You could almost hear the collective voice of the county raised in the high-pitched, disbelieving cry of the Pace salsa slogan, “This *#%@’s from New York City?!” I could understand it. It’s offensive that those arrogant New Yorkers decided that what goes through their toilets belongs on Alabamians’ future food.
And if we were disposed to spread sewer sludge on crops, couldn’t we find some local poop? Or at the very least, regional? I can’t imagine there’s a shortage. It’s one natural resource that keeps going, and going, and going…
Could be, with all those alligators living in New York City sewers, they ran out of space to store theirs.
I’m guessing most of you, like me, didn’t know there was such a thing as human waste fertilizer. And most of you, like me, could have lived, say, another 80 years without the knowledge. But we have been forced to become experts in excrement.

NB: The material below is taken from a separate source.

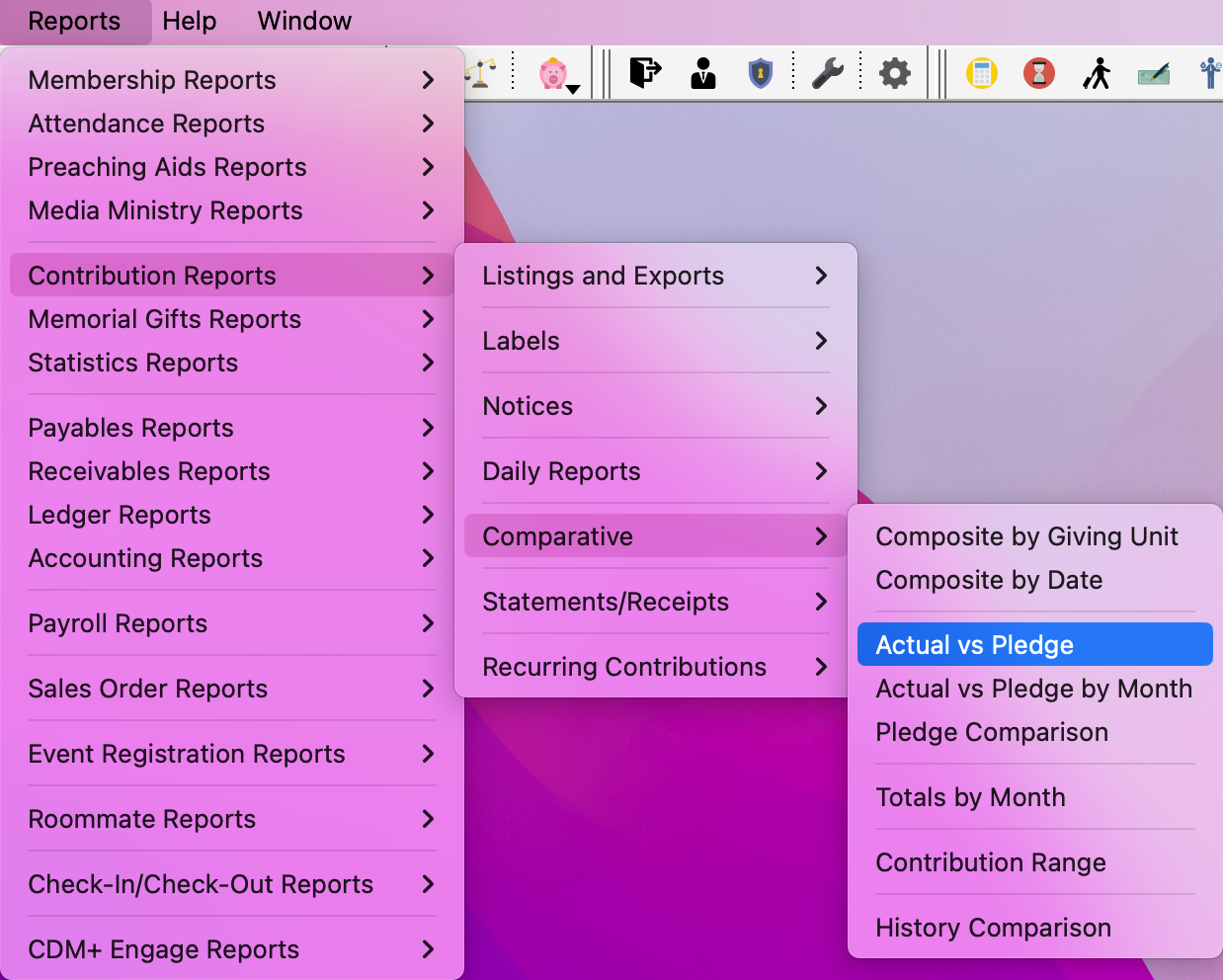This screenshot has width=1223, height=980.
Task: Open the gear settings icon
Action: (x=895, y=73)
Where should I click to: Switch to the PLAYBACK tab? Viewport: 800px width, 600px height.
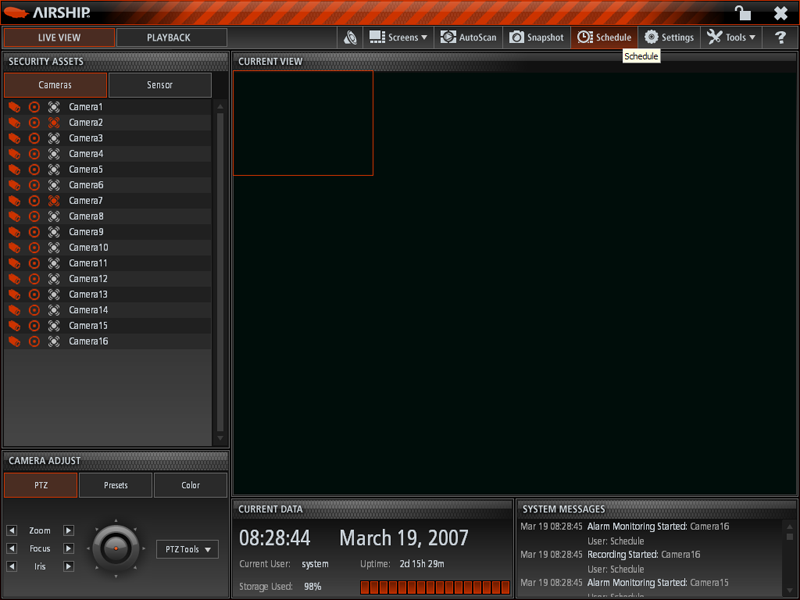171,38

We learned that although chemically treated sewer sludge was approved by the Environmental Protection Agency for this use, some people are concerned it contains dangerous bacteria and could make our families sick. Let’s review.
It has a smell no striking of a match can dissipate, it contains bacteria, it is typically found in diapers and toilets (though sometimes on walls if you have a toddler), and someone has to pay to process it before it can be spread. And that’s an improvement on good, old-fashioned cow patties….how?
It’s not like there’s a higher, Nobel-winning purpose here, like the creation of human waste “bio-gas” to provide power in Rwandan prisons. Problem: too many prisoners, nowhere to put the waste, expensive power. Solution: Poo-power. Now inmates eat food cooked on stoves that run on the methane-type fuel. While I would hesitate to eat a gas-powered steak, this, at least, is an admirable use. I tried to find the good in our local situation. Really, I did.
The lesson, it seems to me, is simple: Fences make good neighbors. Feces? Not so much.